--- Material provided ---

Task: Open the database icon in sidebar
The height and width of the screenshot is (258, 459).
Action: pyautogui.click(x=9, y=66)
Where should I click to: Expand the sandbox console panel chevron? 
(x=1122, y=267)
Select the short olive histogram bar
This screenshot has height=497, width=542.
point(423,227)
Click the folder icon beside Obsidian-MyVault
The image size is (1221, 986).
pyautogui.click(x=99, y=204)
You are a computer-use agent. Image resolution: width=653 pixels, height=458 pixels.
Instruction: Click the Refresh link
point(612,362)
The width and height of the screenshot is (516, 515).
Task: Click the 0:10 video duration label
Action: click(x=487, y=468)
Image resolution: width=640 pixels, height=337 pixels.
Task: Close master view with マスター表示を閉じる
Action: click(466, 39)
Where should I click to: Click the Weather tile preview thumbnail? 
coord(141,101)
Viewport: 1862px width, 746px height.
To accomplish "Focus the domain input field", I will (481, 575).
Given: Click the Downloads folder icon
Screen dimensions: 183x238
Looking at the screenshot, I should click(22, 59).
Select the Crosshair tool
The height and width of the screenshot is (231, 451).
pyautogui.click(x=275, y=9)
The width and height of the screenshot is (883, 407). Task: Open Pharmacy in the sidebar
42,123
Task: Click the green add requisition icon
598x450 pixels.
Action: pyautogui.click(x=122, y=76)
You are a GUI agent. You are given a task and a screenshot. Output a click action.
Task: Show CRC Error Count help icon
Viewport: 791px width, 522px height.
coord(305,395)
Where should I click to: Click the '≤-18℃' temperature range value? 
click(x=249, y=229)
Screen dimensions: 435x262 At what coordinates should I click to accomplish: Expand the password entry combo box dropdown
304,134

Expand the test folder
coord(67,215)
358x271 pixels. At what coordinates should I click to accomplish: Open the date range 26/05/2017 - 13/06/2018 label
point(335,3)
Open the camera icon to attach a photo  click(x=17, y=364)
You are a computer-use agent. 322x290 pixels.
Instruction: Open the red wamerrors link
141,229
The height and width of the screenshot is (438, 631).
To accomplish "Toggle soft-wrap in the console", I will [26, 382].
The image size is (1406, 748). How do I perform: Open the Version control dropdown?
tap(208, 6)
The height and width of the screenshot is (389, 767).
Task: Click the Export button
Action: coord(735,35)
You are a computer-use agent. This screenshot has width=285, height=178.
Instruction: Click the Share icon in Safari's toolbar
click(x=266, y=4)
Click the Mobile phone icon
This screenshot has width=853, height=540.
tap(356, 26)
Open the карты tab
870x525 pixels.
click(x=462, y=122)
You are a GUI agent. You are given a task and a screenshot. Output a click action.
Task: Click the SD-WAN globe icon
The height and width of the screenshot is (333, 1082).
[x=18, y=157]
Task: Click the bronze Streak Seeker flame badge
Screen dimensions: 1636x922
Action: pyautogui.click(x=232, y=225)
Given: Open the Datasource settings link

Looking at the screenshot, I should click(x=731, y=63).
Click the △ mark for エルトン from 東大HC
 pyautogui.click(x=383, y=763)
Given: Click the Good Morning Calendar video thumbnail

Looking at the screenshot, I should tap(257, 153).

---

## Task description
Take each line of the listing above and set it down again exactly.

## Solution below
Task: Open the database icon in sidebar
The height and width of the screenshot is (258, 459).
Action: pyautogui.click(x=9, y=66)
Where should I click to: Expand the sandbox console panel chevron? 
(x=1122, y=267)
Select the short olive histogram bar
This screenshot has height=497, width=542.
point(423,227)
Click the folder icon beside Obsidian-MyVault
The image size is (1221, 986).
pyautogui.click(x=99, y=204)
You are a computer-use agent. Image resolution: width=653 pixels, height=458 pixels.
Instruction: Click the Refresh link
point(612,362)
The width and height of the screenshot is (516, 515).
Task: Click the 0:10 video duration label
Action: click(x=487, y=468)
Image resolution: width=640 pixels, height=337 pixels.
Task: Close master view with マスター表示を閉じる
Action: click(466, 39)
Where should I click to: Click the Weather tile preview thumbnail? 
coord(141,101)
Viewport: 1862px width, 746px height.
To accomplish "Focus the domain input field", I will (481, 575).
Given: Click the Downloads folder icon
Screen dimensions: 183x238
Looking at the screenshot, I should click(22, 59).
Select the Crosshair tool
The height and width of the screenshot is (231, 451).
pyautogui.click(x=275, y=9)
The width and height of the screenshot is (883, 407). Task: Open Pharmacy in the sidebar
42,123
Task: Click the green add requisition icon
598x450 pixels.
Action: pyautogui.click(x=122, y=76)
You are a GUI agent. You are given a task and a screenshot. Output a click action.
Task: Show CRC Error Count help icon
Viewport: 791px width, 522px height.
coord(305,395)
Where should I click to: Click the '≤-18℃' temperature range value? 
click(x=249, y=229)
Screen dimensions: 435x262 At what coordinates should I click to accomplish: Expand the password entry combo box dropdown
304,134

Expand the test folder
coord(67,215)
358x271 pixels. At what coordinates should I click to accomplish: Open the date range 26/05/2017 - 13/06/2018 label
point(335,3)
Open the camera icon to attach a photo  click(x=17, y=364)
You are a computer-use agent. 322x290 pixels.
Instruction: Open the red wamerrors link
141,229
The height and width of the screenshot is (438, 631).
To accomplish "Toggle soft-wrap in the console", I will [26, 382].
The image size is (1406, 748). How do I perform: Open the Version control dropdown?
tap(208, 6)
The height and width of the screenshot is (389, 767).
Task: Click the Export button
Action: coord(735,35)
You are a computer-use agent. This screenshot has width=285, height=178.
Instruction: Click the Share icon in Safari's toolbar
click(x=266, y=4)
Click the Mobile phone icon
This screenshot has width=853, height=540.
tap(356, 26)
Open the карты tab
870x525 pixels.
click(x=462, y=122)
You are a GUI agent. You are given a task and a screenshot. Output a click action.
Task: Click the SD-WAN globe icon
The height and width of the screenshot is (333, 1082).
[x=18, y=157]
Task: Click the bronze Streak Seeker flame badge
Screen dimensions: 1636x922
Action: pyautogui.click(x=232, y=225)
Given: Open the Datasource settings link

Looking at the screenshot, I should click(x=731, y=63).
Click the △ mark for エルトン from 東大HC
 pyautogui.click(x=383, y=763)
Given: Click the Good Morning Calendar video thumbnail

Looking at the screenshot, I should tap(257, 153).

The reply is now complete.